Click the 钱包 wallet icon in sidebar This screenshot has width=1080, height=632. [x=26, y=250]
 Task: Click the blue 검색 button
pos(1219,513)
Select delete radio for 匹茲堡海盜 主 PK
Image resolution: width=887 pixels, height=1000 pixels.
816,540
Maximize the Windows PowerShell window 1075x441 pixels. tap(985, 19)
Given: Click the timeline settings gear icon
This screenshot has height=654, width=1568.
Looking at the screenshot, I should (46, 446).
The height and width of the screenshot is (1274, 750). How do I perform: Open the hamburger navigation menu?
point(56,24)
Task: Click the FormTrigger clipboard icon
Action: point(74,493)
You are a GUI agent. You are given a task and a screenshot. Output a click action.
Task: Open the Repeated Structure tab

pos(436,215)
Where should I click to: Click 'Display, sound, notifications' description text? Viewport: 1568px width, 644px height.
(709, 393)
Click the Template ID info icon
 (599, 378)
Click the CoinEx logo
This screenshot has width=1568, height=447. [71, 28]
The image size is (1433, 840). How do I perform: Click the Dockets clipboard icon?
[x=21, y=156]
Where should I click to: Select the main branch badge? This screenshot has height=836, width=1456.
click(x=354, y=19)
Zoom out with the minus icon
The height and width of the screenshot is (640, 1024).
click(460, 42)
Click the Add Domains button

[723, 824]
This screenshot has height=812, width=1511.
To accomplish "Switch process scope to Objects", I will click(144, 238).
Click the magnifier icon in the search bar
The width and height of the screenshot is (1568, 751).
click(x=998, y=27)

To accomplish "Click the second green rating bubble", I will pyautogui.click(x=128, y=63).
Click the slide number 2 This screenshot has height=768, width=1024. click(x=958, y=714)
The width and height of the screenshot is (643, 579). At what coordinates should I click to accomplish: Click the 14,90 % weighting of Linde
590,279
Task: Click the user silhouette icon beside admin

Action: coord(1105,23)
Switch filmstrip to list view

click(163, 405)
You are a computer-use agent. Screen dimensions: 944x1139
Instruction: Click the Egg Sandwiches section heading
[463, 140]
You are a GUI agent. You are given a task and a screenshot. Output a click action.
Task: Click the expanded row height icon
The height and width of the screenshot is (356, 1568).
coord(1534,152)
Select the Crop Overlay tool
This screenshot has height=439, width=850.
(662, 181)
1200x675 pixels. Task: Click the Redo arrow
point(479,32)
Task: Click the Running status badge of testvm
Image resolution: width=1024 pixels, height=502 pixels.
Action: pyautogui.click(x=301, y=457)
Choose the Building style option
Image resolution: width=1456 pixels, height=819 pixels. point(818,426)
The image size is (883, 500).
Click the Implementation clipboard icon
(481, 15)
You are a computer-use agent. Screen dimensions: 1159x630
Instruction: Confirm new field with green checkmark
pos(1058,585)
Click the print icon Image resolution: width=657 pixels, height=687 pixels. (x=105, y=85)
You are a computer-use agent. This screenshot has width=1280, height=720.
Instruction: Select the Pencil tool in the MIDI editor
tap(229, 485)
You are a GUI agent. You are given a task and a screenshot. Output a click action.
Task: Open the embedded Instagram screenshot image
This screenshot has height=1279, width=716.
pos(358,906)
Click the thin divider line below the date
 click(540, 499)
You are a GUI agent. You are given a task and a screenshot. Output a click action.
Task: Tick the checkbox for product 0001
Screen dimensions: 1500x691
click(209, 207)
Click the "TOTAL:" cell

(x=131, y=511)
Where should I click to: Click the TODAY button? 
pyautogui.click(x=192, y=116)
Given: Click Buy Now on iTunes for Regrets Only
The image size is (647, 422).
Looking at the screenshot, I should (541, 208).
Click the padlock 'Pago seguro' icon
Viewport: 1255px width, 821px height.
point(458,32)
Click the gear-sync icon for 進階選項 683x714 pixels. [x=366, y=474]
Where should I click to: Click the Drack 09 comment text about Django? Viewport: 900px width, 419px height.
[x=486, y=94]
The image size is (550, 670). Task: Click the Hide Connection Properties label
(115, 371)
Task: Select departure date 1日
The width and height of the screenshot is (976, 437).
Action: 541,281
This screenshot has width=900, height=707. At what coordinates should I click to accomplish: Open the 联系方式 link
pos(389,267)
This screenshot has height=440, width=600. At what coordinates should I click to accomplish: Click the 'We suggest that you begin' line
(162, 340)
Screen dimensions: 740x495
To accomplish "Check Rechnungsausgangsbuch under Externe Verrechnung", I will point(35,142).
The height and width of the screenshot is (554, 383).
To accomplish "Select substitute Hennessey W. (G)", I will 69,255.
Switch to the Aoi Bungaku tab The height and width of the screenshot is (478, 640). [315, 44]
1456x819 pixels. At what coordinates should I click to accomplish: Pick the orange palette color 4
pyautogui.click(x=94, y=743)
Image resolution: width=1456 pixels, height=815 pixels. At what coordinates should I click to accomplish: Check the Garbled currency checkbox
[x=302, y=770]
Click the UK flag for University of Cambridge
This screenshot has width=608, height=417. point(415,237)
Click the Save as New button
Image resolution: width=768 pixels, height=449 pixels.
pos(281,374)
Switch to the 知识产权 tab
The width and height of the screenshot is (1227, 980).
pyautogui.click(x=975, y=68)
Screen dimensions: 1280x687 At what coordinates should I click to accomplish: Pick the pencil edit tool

=-=-=-=-=

* **Task requirements**:
Nothing but a number is expected: how many lines in the data above hold the word "gear".

* **Answer to the problem**:
2